* _What to work on_
Render every line of the records below as a JSON list of strings, one string per line, omitting blank lines and leaving out the pictures.

* begin Input for this task *

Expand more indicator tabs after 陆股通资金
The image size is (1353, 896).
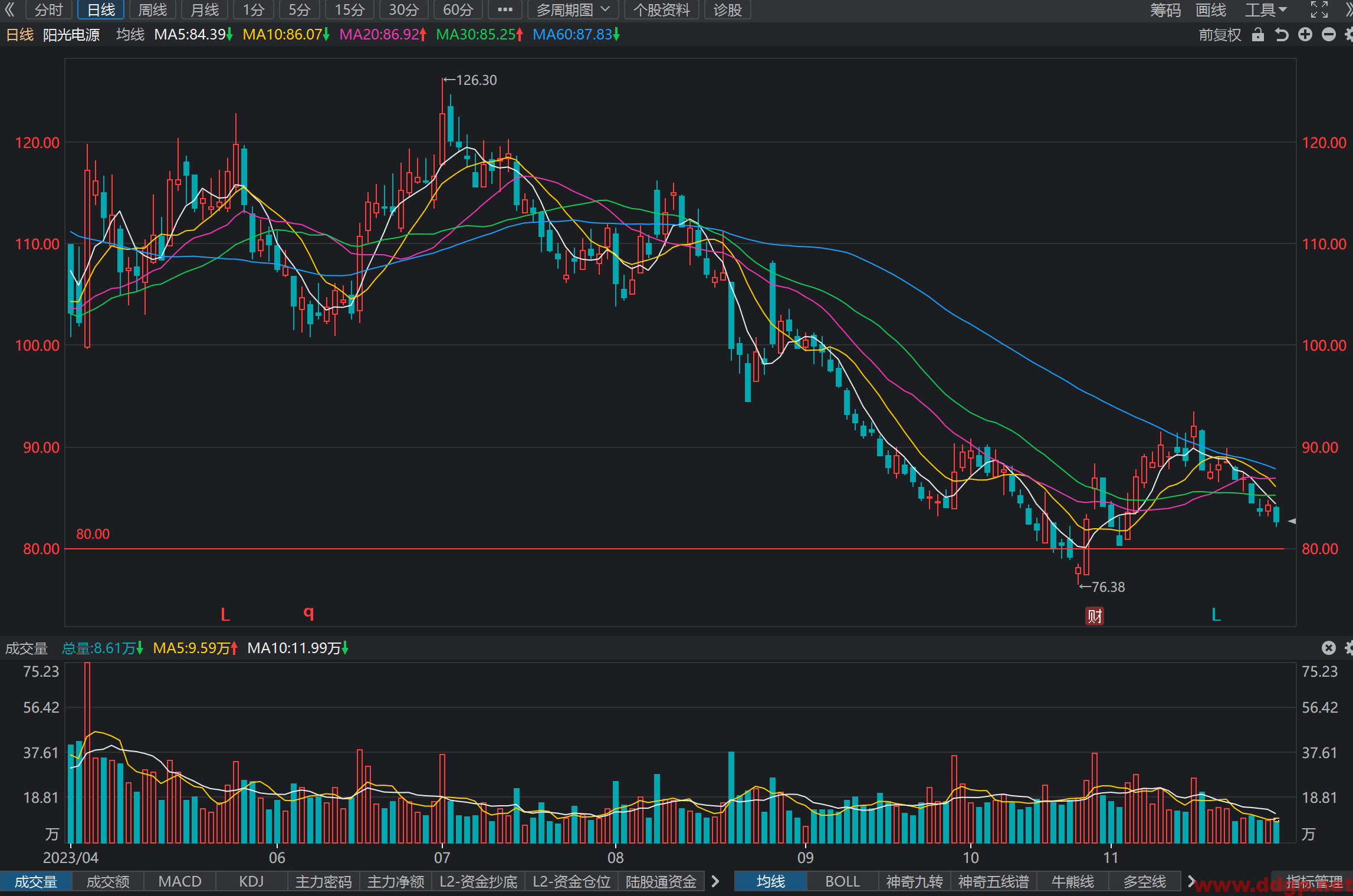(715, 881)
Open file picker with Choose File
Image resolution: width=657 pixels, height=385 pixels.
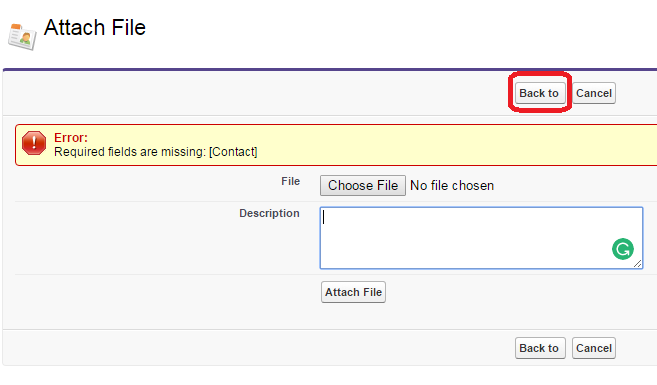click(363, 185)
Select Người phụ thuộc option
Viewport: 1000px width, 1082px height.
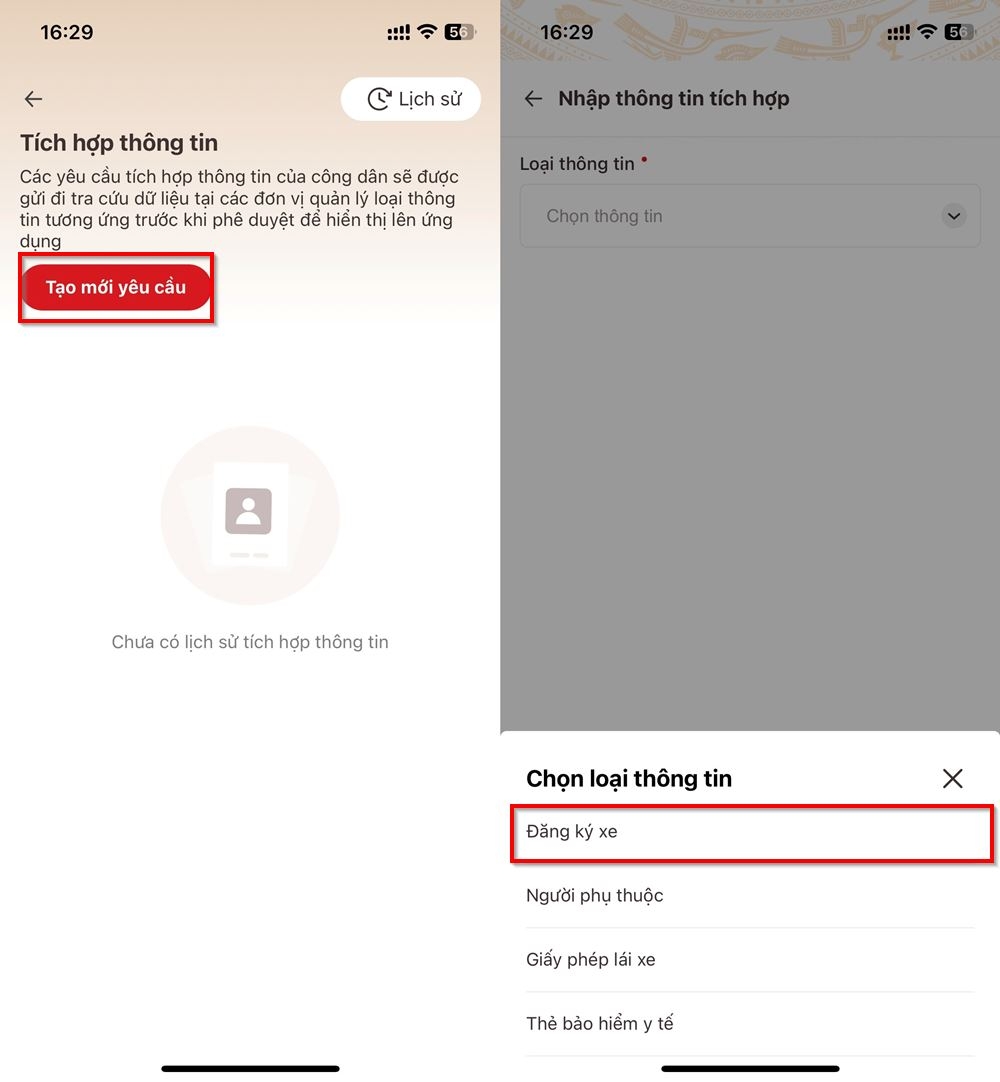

* end Input for this task *

* _Answer to this exercise_
[
  "Expand more indicator tabs after 陆股通资金",
  "The image size is (1353, 896).",
  "(715, 881)",
  "Open file picker with Choose File",
  "Image resolution: width=657 pixels, height=385 pixels.",
  "click(363, 185)",
  "Select Người phụ thuộc option",
  "Viewport: 1000px width, 1082px height."
]